La gran dificultad estriba en el censo electoral, es decir, quiénes tienen derecho a votar en dicho referendo, ya que el gobierno marroquí pretende incluir en él a sus nacionales transferidos a raíz de la mencionada Marcha Verde y a sus descendientes, todos los cuales son ahora mayoría.
Ahora, cuando termina en medio de grandes convulsiones el 2020, tras casi 30 años se reinicia la guerra entre los contendientes a raíz de las acciones de los ocupantes que atacaron a civiles saharauis que protestaban por el uso abusivo por parte de Marruecos de la llamada brecha de Guerguerat en la frontera entre la zona ocupada y Mauritania, al sur del territorio.
Las autoridades de la República Árabe Saharaui Democrática (RASD), a través del Ejército Popular de Liberación saharaui, salieron en defensa de sus ciudadanos y las acciones escalaron hasta desembocar en enfrentamientos directos entre ambos ejércitos y la declaración de guerra, por parte del gobierno de la RASD. Así, el Polisario bombardeó los puestos militares marroquíes a todo lo largo del muro, así como otras bases y puntos de apoyo y abastecimiento de la fuerza armada colonial.
Revive así otra de las tantas guerras olvidadas, en la que un pueblo que ha combinado firmeza y diplomacia agotó su paciencia ante la situación de dominio y explotación inmisericorde de sus recursos por parte del invasor. La conciencia del mundo exige una solución en el marco del principio de soberanía y autodeterminación de las naciones. Aún es tiempo para una salida diplomática al conflicto en el marco de las resoluciones y principios de la ONU y la voz de Colombia, que desde 1985 reconoció a la República Árabe Saharaui Democrática debe ser consecuente con estos postulados.

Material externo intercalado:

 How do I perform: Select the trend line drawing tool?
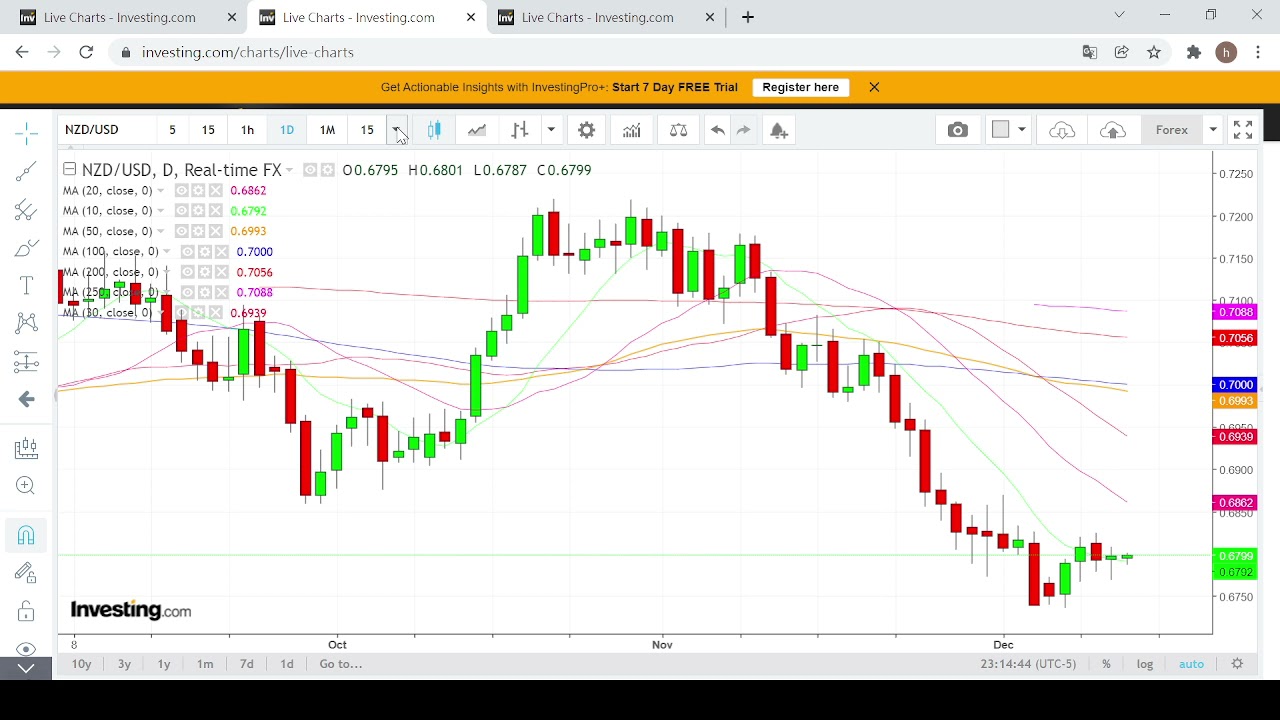(26, 171)
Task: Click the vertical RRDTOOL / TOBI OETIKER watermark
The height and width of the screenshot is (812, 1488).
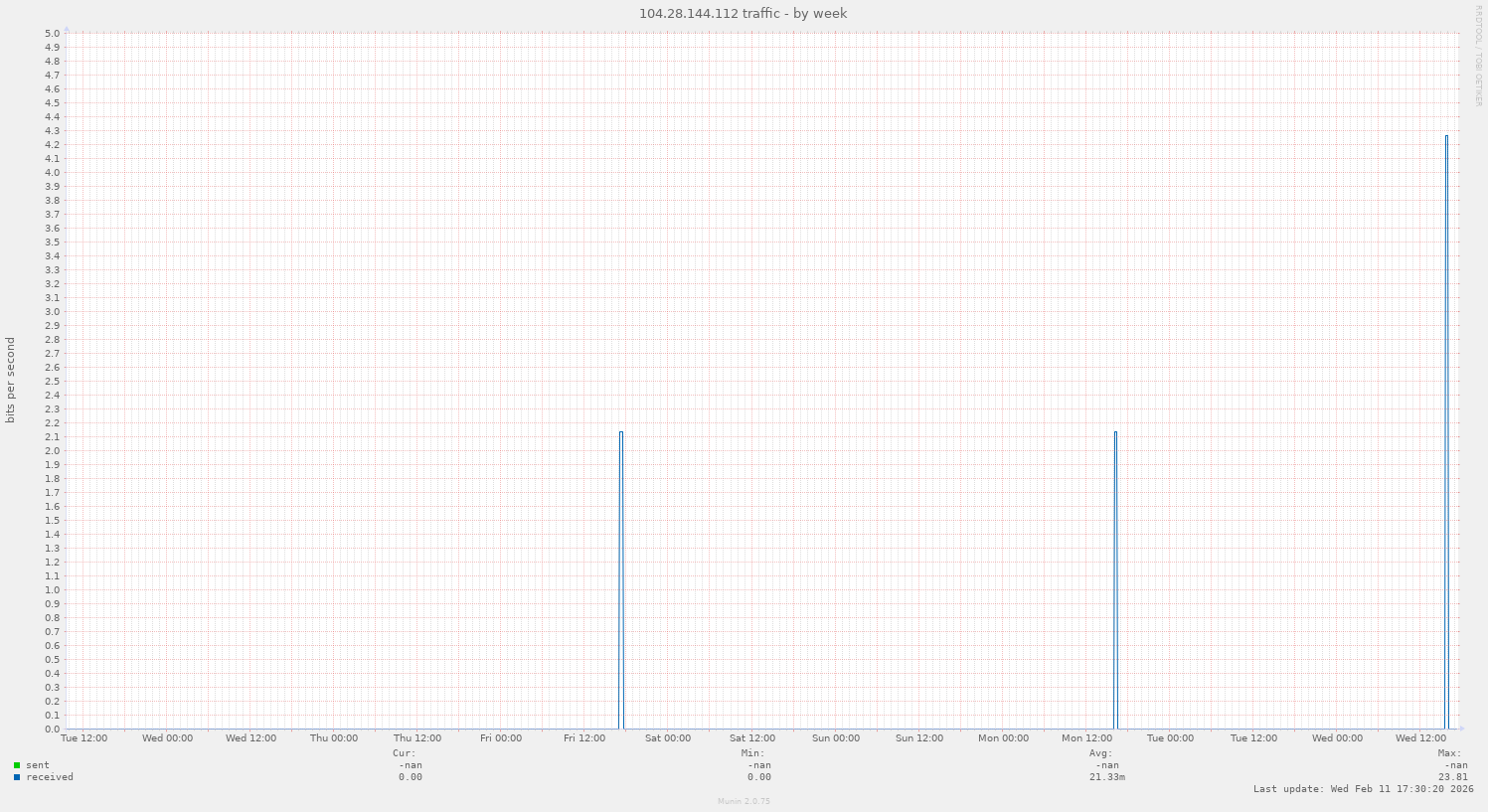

Termino este escrito citando al poeta saharauí de la resistencia Sidi M. Talebbuia, que sus palabras nos interpelen para decirle al pueblo del Sahara Occidental que no está solo:
“Saharauiya munadila/ Lleva tu lucha por bandera/ Al opresor, resistes los golpes. /Orgullo de tus hijos /Ejemplo para tus hombres/ Saharauiya libertaria /Ejemplo para el mundo/ Pisando fuerte por donde vayas/ Tu lucha es mi lucha/ Mi libertad es la tuya”.
[1] El relato de esos 20 años de sufrimientos, de represión injustificable, de desaparición forzada de una familia entera puede ser leído en el libro La Prisonnière de Malika Oufkir y Michèlle Fitoussi . Ed. Grasset, París.